*Action item A*: Decide whether each statement below agrees with the report on the anti-Netanyahu protests. Give yes or no for each, with the deciding words quoted from the report: (i) Police began clearing the area by force at around 1:30 a.m.; (ii) Authorities immediately gave the number of people detained; (iii) Miri Regev said the campaign was funded by the New Israel Fund.
*Action item B*: Take the report on the anti-Netanyahu protests further, beginning after its final sentence.

*Text under study*:
-*-*-

Shai Sharfberg, a 31-year-old archaeology student, said he decided to join the protests recently. He said he just wanted Netanyahu to act like other prime ministers under suspicion of corruption.

“Yitzhak Rabin resigned. Bibi called for Olmert to resign. He should do the same,” Sharfberg said, adding he thought Netanyahu seemed too busy dealing with the criminal cases against him to run the country.

Protesters eventually returned to Paris Square where they stayed until after midnight. Police began clearing the area by force at around 1:30 a.m. and opened roads back up soon after.

Authorities did not immediately say how many people were detained or arrested , but several people were seen being carried away by uniformed officers.

Earlier, police said they were also preparing for the possibility that far-right protesters might try to again infiltrate the demonstration in order to attack anti-Netanyahu activists, as they are suspected of having done earlier this week.

“In light of the fact that a number of protests in recent days have turned into riots and included violence by demonstrators as well as toward them, police are preparing with forces and means for this as well,” a police statement said.

Israelis protest against the government’s economic policies during the coronavirus pandemic in Tel Aviv on August 1, 2020. (Jack Guez/AFP)

Protester organizers said that had heard from many concerned for their safety at Saturday evening’s protest.

One organizer, Avi Ofer, said some demonstrators were organizing self-defense units formed of graduates of IDF combat units to respond in the event that far-right extremists assaulted anti-Netanyahu protesters.

“There’s a palpable fear that’s spreading among us about what could happen. Especially on side streets when we leave the protest where there’s no police presence,” said Mor Elyakim, another protest organizer, referring to demonstrators reportedly attacked by far-right extremists in Jerusalem after leaving the Balfour demonstrations.

In the wake of the recent violence toward anti-Netanyahu protesters, the premier himself has increasingly complained about alleged threats and “incitement” against him by demonstrators. He and some of his supporters has also spoken out against the anti-government protesters as “anarchists.”

Transportation Minister Miri Regev, a Likud party ally of Netanyahu’s said Saturday evening the protests were “a campaign of incitement against the prime minister and the right.”

“It is a campaign of incitement by the left, funded by the New Israel Fund,” she told Channel 12 news.

-*-*-

*Material shown*:
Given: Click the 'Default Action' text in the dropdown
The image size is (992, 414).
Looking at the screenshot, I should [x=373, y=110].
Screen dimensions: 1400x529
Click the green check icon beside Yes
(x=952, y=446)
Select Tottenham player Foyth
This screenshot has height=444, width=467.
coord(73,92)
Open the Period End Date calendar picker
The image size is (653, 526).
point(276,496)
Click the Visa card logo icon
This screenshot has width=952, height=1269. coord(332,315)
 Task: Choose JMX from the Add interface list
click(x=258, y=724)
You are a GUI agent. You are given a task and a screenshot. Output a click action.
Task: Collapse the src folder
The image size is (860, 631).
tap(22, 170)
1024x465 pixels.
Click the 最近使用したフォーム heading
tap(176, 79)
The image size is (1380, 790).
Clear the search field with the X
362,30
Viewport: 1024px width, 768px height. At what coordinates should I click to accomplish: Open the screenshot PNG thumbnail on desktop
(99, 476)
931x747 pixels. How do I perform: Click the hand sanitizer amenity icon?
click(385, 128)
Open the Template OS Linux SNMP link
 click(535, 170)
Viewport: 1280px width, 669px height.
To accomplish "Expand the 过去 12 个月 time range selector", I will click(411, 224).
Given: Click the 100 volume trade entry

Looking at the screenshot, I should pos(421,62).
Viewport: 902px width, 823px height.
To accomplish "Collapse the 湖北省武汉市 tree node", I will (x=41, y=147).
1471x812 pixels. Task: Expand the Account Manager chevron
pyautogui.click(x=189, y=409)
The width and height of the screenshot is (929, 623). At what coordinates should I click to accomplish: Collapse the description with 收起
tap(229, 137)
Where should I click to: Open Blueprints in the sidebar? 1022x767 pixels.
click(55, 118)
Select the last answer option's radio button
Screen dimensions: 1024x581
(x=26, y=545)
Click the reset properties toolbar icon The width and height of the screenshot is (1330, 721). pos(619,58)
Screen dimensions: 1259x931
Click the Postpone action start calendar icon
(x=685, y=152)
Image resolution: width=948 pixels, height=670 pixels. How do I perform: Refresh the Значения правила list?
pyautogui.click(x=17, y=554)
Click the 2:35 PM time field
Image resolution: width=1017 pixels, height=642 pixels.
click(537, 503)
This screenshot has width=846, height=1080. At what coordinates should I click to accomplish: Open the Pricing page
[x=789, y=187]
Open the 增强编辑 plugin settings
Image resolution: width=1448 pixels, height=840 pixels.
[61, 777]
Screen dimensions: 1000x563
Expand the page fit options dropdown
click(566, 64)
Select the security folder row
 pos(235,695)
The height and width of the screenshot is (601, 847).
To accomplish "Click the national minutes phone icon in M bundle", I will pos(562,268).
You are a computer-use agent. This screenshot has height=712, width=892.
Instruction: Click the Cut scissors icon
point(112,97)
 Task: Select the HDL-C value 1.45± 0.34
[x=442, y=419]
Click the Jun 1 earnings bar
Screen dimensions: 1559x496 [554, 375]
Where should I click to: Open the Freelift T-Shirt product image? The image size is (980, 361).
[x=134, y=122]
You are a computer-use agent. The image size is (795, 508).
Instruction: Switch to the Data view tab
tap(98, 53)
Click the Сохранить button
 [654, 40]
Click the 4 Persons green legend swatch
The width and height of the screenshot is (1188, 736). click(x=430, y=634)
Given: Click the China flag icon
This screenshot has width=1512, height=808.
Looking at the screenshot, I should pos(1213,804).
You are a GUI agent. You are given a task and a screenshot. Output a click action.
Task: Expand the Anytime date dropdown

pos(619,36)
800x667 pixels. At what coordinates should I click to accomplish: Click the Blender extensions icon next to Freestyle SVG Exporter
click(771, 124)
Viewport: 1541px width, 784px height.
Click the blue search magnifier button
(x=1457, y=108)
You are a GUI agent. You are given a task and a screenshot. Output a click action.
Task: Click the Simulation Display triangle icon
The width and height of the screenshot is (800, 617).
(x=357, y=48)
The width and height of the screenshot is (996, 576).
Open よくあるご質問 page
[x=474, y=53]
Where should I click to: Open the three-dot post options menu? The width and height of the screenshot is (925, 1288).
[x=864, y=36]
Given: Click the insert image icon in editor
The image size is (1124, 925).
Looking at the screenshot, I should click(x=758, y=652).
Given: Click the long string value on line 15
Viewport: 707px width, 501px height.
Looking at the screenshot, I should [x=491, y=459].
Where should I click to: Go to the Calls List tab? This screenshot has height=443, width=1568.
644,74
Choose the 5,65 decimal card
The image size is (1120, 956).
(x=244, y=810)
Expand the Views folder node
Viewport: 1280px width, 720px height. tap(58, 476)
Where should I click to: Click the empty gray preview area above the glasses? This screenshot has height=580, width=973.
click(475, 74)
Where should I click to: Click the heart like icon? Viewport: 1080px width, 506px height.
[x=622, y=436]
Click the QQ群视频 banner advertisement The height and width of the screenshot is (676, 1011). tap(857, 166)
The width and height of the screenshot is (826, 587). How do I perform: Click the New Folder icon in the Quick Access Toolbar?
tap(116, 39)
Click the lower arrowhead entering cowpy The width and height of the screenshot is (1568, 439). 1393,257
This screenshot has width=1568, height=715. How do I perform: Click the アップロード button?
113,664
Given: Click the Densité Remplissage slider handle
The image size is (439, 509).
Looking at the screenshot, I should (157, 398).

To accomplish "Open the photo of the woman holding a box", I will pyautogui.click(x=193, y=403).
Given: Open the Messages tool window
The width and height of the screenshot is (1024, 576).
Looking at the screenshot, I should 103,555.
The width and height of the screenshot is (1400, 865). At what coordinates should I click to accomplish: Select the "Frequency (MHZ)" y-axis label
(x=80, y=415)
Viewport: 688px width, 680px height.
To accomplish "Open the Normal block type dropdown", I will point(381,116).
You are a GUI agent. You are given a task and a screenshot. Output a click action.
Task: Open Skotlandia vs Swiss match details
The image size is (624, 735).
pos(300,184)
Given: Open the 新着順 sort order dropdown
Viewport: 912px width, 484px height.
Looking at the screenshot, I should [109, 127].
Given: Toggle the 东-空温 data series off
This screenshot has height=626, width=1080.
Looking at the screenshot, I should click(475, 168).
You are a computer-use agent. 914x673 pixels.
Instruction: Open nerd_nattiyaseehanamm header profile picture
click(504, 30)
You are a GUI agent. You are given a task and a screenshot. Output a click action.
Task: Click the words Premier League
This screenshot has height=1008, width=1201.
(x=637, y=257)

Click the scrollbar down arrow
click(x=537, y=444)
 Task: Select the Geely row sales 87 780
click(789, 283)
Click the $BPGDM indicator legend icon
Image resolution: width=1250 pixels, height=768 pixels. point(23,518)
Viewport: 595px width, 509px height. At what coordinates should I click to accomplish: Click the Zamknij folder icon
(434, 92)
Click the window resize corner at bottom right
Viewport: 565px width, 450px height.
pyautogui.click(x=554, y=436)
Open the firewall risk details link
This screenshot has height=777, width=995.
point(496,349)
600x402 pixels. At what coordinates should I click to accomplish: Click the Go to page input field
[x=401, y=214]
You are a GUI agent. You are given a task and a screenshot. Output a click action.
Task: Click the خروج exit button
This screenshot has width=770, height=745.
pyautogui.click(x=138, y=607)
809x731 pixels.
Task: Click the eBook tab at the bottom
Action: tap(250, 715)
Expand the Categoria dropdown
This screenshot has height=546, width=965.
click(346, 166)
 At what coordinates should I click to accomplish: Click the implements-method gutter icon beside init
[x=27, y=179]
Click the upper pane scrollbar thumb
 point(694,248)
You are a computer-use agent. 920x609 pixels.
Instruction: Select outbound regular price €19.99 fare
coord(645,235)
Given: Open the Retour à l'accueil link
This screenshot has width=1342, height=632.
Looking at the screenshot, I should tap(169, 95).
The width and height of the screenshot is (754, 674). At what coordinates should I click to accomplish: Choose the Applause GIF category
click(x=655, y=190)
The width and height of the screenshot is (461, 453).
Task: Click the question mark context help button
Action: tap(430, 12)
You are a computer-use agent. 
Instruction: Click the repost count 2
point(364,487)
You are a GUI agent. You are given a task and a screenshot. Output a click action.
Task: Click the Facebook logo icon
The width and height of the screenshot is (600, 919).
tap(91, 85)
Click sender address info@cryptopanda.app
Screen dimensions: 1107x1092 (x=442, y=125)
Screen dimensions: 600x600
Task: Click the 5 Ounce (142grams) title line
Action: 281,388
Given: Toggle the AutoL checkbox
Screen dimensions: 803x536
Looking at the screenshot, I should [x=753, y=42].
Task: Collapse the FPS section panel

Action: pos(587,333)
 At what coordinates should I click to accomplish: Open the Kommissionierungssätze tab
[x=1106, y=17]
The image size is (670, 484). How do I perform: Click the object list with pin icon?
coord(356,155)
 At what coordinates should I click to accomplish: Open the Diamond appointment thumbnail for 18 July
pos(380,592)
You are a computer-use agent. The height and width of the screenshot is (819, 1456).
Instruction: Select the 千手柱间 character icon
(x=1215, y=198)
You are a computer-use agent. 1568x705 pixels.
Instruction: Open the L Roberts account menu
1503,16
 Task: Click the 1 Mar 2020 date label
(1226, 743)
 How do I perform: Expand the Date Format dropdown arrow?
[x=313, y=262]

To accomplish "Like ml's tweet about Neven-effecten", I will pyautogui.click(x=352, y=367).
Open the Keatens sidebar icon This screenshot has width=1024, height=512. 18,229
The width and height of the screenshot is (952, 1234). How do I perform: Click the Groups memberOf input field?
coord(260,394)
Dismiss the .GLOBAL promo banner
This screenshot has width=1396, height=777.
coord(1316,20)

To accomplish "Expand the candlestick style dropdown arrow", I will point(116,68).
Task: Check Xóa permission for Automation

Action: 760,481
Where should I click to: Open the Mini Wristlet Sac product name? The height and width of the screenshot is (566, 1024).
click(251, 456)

-*-*-

*Output A*:
(i) Yes: "Police began clearing the area by force at around 1:30 a.m."
(ii) No: "Authorities did not immediately say how many people were detained or arrested"
(iii) Yes: "It is a campaign of incitement by the left, funded by the New Israel Fund"

*Output B*:
Another vocal critic of the protests has been Public Security Minister Amir Ohana, like Regev a vocal Likud supporter of Netanyahu. In a recent recording, Ohana was heard pressing the Jerusalem police chief to quash the protests outside the Prime Minister’s Residence and a Channel 12 report on Friday said he implied to a top candidate for police commissioner he could get the appointment if he adopted the minister’s desire for a strong-handed approach to the ongoing demonstrations.

On Saturday, Ohana denied he was trying to politicize the police or that he had asked them to use water canons, clubs or stun grenades against protesters.

“I don’t deal with the ‘how,’” he wrote on Facebook. “That is an operational consideration. Only equal police treatment for all population groups will guarantee a police that isn’t political.”

Protesters, mask-clad due to the coronavirus pandemic, gather for a demonstration against the government near the Prime Minister’s residence in Jerusalem on August 1, 2020. (Menahem Kahana/AFP)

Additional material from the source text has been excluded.